What are the costs to the patients and the family?
All interviewed patients reported direct and indirect costs related to hospital admission. Patients were asked to list different modalities of expenses incurred and the doctors treating these patients were also asked to list the out-of-pocket expenses for patients. The expenses identified are listed in table 2.
Although the patients were admitted to a government hospital, certain investigations were requested to be obtained from private sector laboratories. This is usually done in government hospitals when a particular investigation is unavailable in that hospital. Examples for such investigations include (but are not limited to) dengue antigen tests, lipid profile, urine protein quantification, rheumatoid factor, anti DS-DNA antibodies (some of these have been made available in some Sri Lankan government hospitals by the time of writing this manuscript). However, at times, tests that were available at the hospital such as complete blood counts, renal functions, serum calcium measurements and urine full reports were requested to be obtained from private laboratories.
Most of the patients interviewed or their family members were not aware of the reasons behind these investigations being ordered from the private sector. Some believed that they were not available in the hospital. Doctors, on the other hand, mentioned that in addition to unavailability of some required investigations, several other reasons such as incorrect reports from the hospital laboratories and delay in obtaining reports prompted the staff to order investigations from the private sector.

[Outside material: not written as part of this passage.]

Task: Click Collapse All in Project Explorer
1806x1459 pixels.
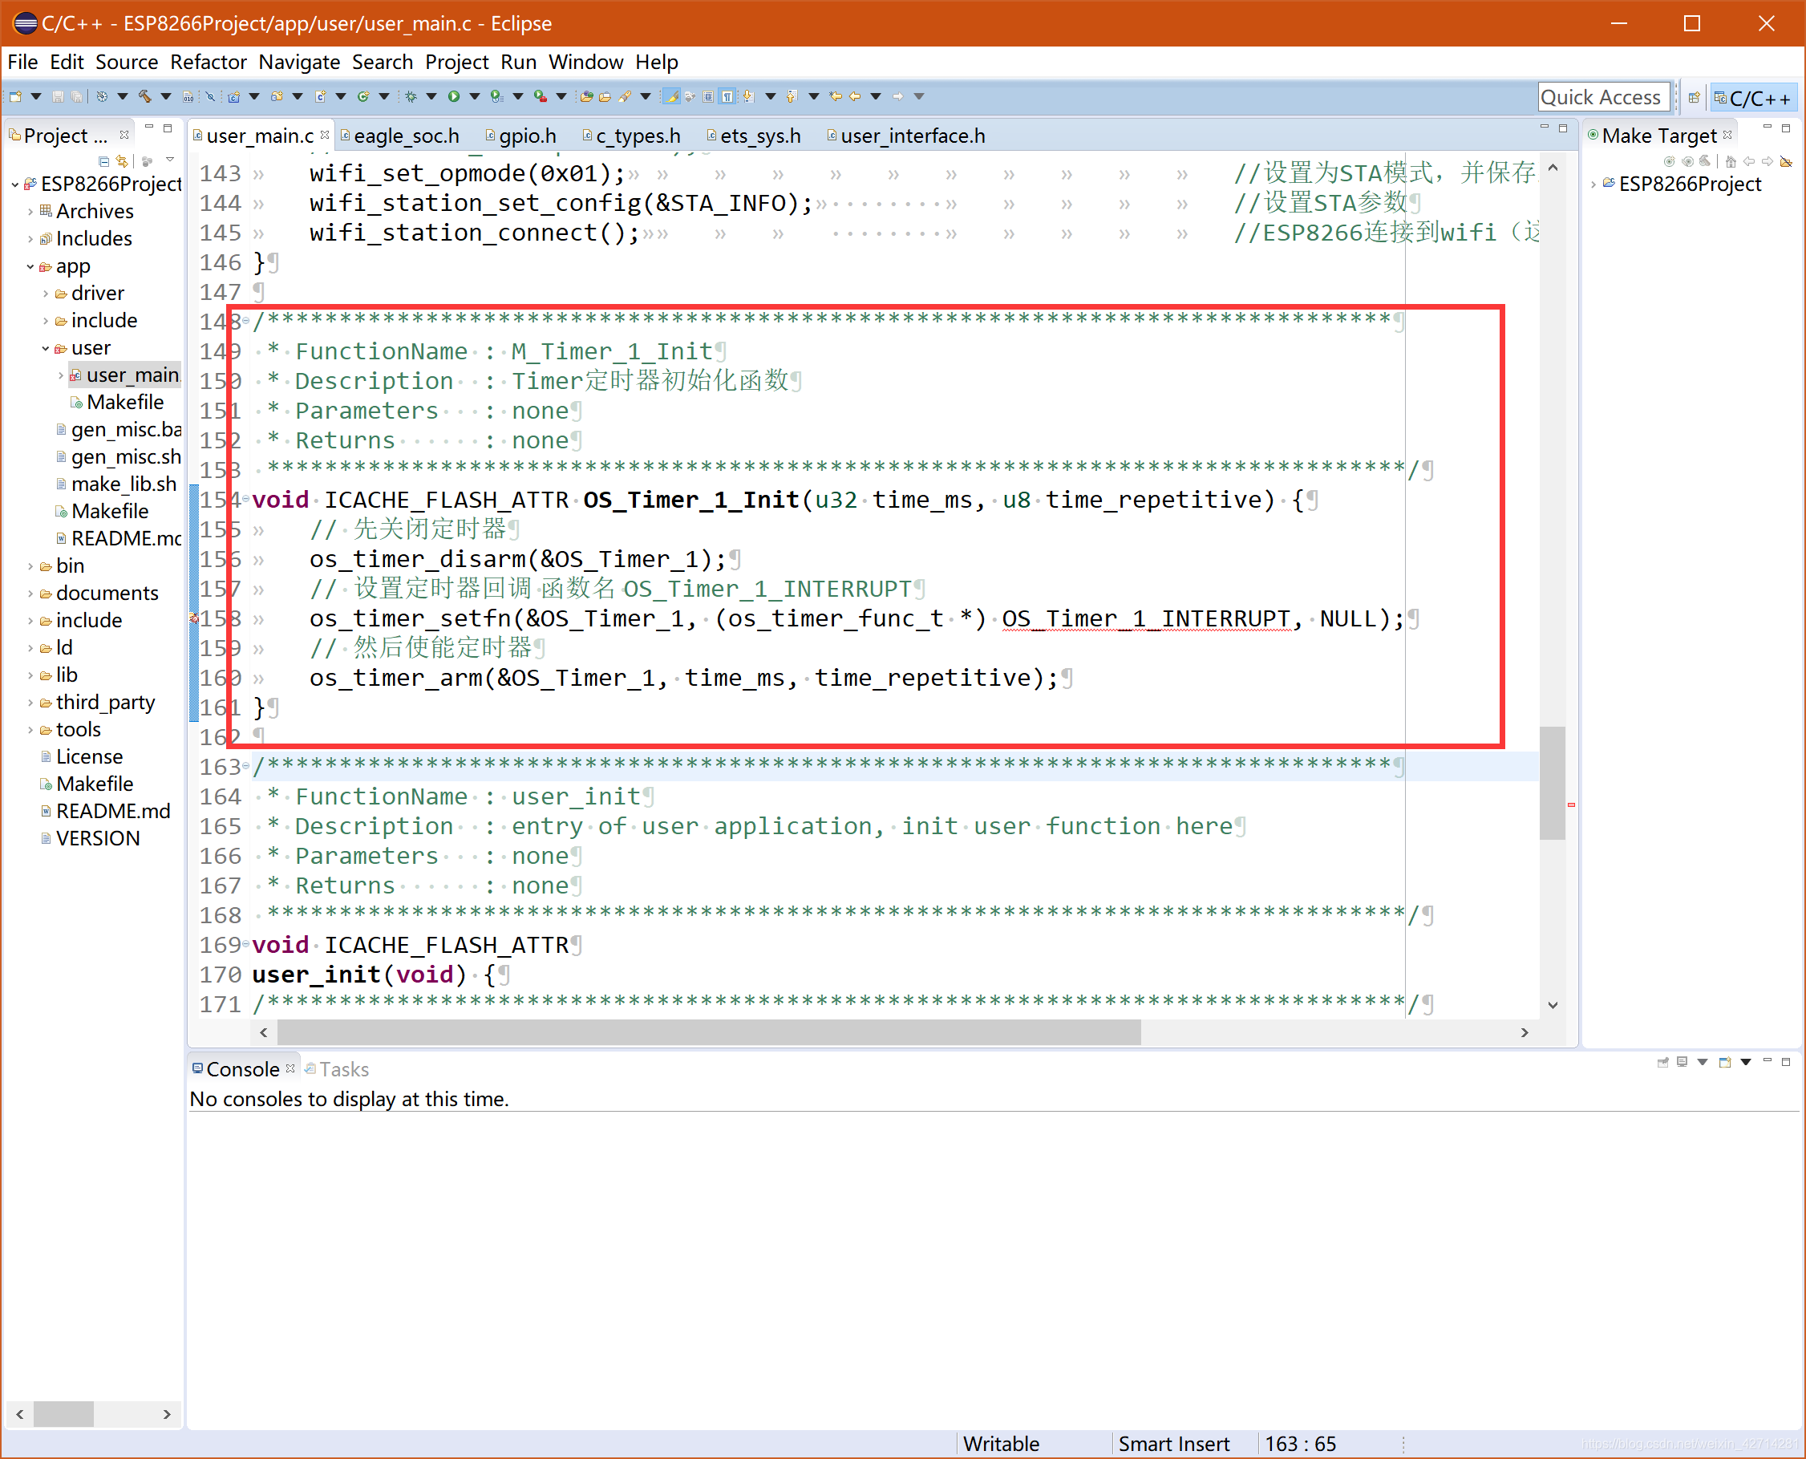Action: coord(103,161)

Doctor A from ward X mentioned; “test results issued from our (i.e. the hospital) laboratory are sometimes incorrect, especially those carried out in the night. Therefore, we are sometimes compelled to send common investigations to private laboratories. Sometimes reports get delayed, and there were some instances where the reports got lost. There were times that the report is ready in the laboratory, but we don’t have a staff member to collect it from the lab and bring it over to the ward. It matters a lot in acute situations like dengue fever, acute renal failure.” All doctors interviewed raised these issues.
Doctor B from ward Y said: “Hospital authorities discourage, and we too try our best to avoid ordering investigations from private laboratories. This is only done in situations where an investigation is not available in our hospital or cannot be done on time. When we order however, we explain the requirement to the patient and give the choice to the patient.”
Seriously ill or disabled patients in some wards were requested to keep a bystander or a caretaker during their in-ward stay. Some patients were looked after by a hired caregiver and the cost for this ranges between Rupees 1500 to 2500 per day. These paid caregivers did a variety of patient-related duties such as cleaning the patient, taking him/her to the toilet, monitoring patients (e.g. urine output, diarrheal episodes), keeping the patient restricted to bed and accompanying patients to other units when needed (e.g. for referrals and investigations). In some patients, family members chose to act as the caregiver for the period of hospitalization. “While I was with my father in the ward, I had to push his wheelchair to take him for his X ray. I also monitored his urine output and wrote it down as instructed. I saw how some patients’ investigations, procedures and monitoring was delayed or not done because they didn’t have anyone staying with them. My father stayed in the ward for six days. For the days on which I couldn’t stay, I hired a paid bystander. I am unhappy about the way he looked after my father”, said one patient’s son who stayed with his father in the hospital during his admission.
Other direct expenses of hospitalization included purchasing food and other consumables for the patients. Government hospitals provide three meals a day for all in-patients free of charge. However, some patients preferred homemade food or food from other sources. In addition, many milk-based food products including dietary supplements and fortified milk products were purchased by patients. Transport of the patients as well as their visitors to and from the hospital added to these costs.
All patients interviewed stated that in addition to these direct expenses, there were indirect expenses incurred by them. If the patient was employed, hospitalization led to loss of income in some patients, especially when they were employed in daily-paid jobs or were self-employed. If the family member acting as the bystander of the patient was employed, this led to an additional loss of income. Furthermore, some patients pointed out that they had additional expenses during periods of hospitalization as they had to meet household requirements that are usually carried out by the patient, bystander or other family members who can no longer perform their usual duties as a result of the hospital admission.